Así los bordadores muestran el arte y su labor en esa vestimenta, cuyos colores fuertes, mágicos y con corte singular han terminado en síntesis modificando la expresión del lugar y lo más interesante es que allí “lo temporal hace presencia”, no solo porque ese sector del comercio de disfraces funciona por horas, sino que esa calle en ciertas fechas del año es apropiada por bailarines de comparsas del Carnaval, Gran Poder y otros. Todos acuden a esa empinada calle, de poco valor estético y urbano, para alquilar o comprar atractivas vestimentas bordadas con pedrería reluciente o telas típicas. Son momentos en los que esa callejuela adquiere recién la riqueza de la vida urbana.

De esa manera la cultura viva hace presencia en la calle Los Andes, logrando no solo darle una cualidad particular a esa arteria paceña, sino que además denota la expresión viva del baile en las calles que ha ampliado hoy el universo del trabajo artesanal y esencialmente social, ya que allí acude gente de todas las clases sociales que baila conjuntamente en las calles de la ciudad de La Paz. Realidades que no solo cambian el carácter urbano, sino que también logran categorizar a ese vacío urbano como otro lugar de expresión cultural de esta ciudad.
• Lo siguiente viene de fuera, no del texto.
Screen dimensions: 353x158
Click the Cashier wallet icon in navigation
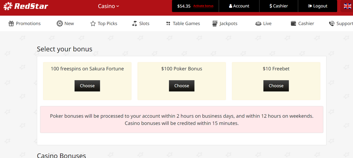pyautogui.click(x=293, y=23)
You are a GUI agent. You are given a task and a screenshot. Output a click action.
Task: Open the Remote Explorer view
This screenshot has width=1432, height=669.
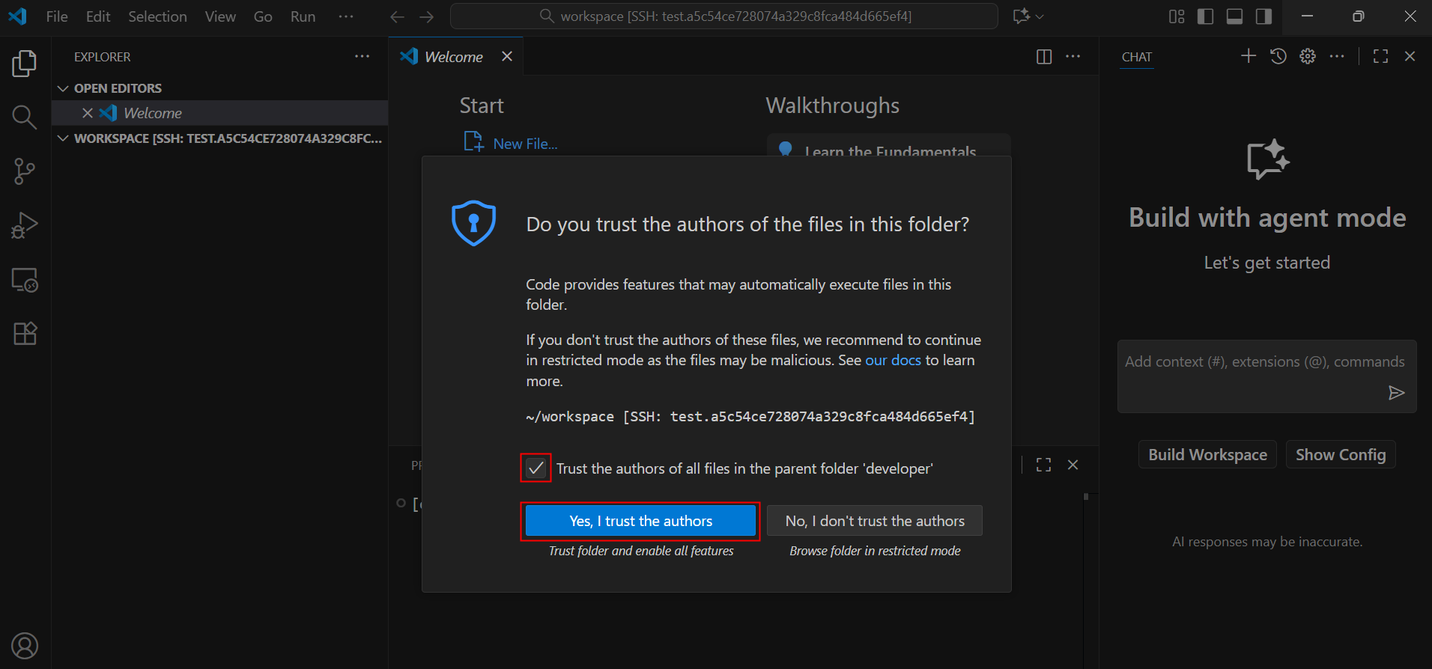pyautogui.click(x=24, y=280)
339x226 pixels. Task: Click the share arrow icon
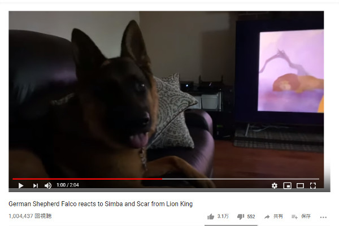267,217
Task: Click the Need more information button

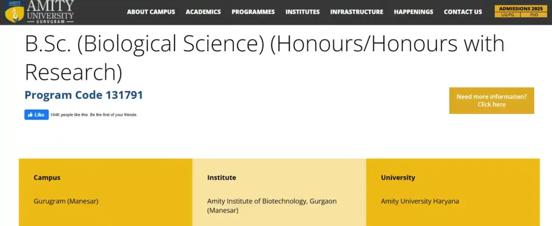Action: coord(491,101)
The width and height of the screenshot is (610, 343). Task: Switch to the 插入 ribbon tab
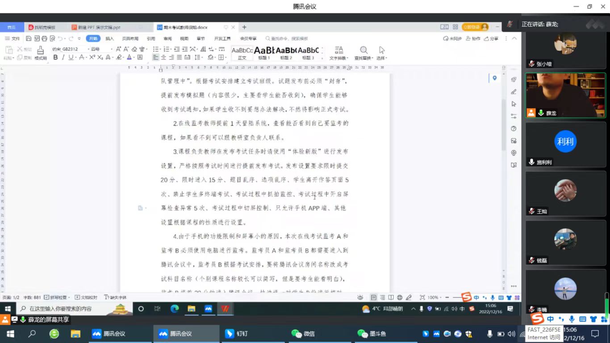click(109, 39)
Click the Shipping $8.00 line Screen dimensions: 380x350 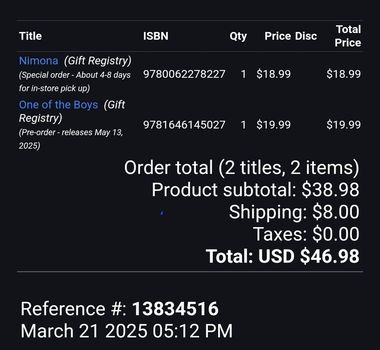pyautogui.click(x=294, y=212)
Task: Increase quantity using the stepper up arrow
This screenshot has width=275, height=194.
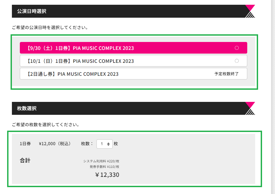Action: pos(108,143)
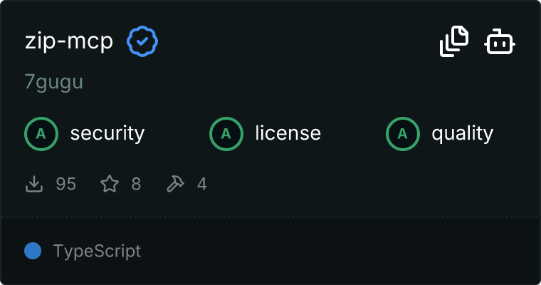Click the robot icon on the card
Viewport: 541px width, 285px height.
pyautogui.click(x=500, y=42)
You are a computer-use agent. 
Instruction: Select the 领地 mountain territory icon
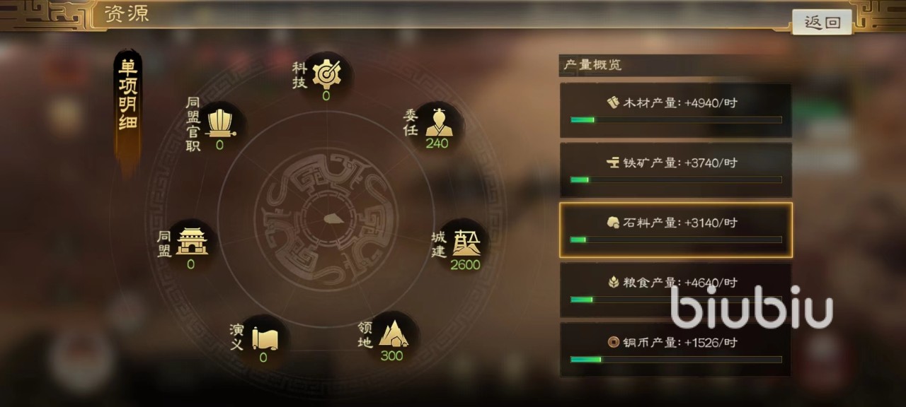(394, 333)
Cabe recordar que la cultura, según escritos, deriva de las palabras cultivar, permanecer, cuidar, preservar. Esto porque describen el sentido que ésta conlleva, lo cual fortalece la vida humana. Y como es de conocimiento público, esas expresiones singulares de los pueblos se han ido perdiendo en muchas urbes, mientras que en otras fueron conservadas para el habitar contemporáneo. Una especie de interés de volver los ojos al pasado para conectarlo al presente, lo cual denota que toda cultura es del lugar.

Es más que evidente que en una ciudad el preservar costumbres y hábitos denota, a la larga, que son valores particulares de las ciudades. De ahí que en la calle Los Andes la actividad del comercio de los disfraces parece afirmar que allí nada existe que no sea igual a sí mismo. Es decir que la cultura viva en una ciudad muestra la fuerza de su valor original y simbólico, que no es otra cosa que su identidad propia, incluso modernizando los trajes típicos, lo cual significa que su esencia persiste en los tiempos.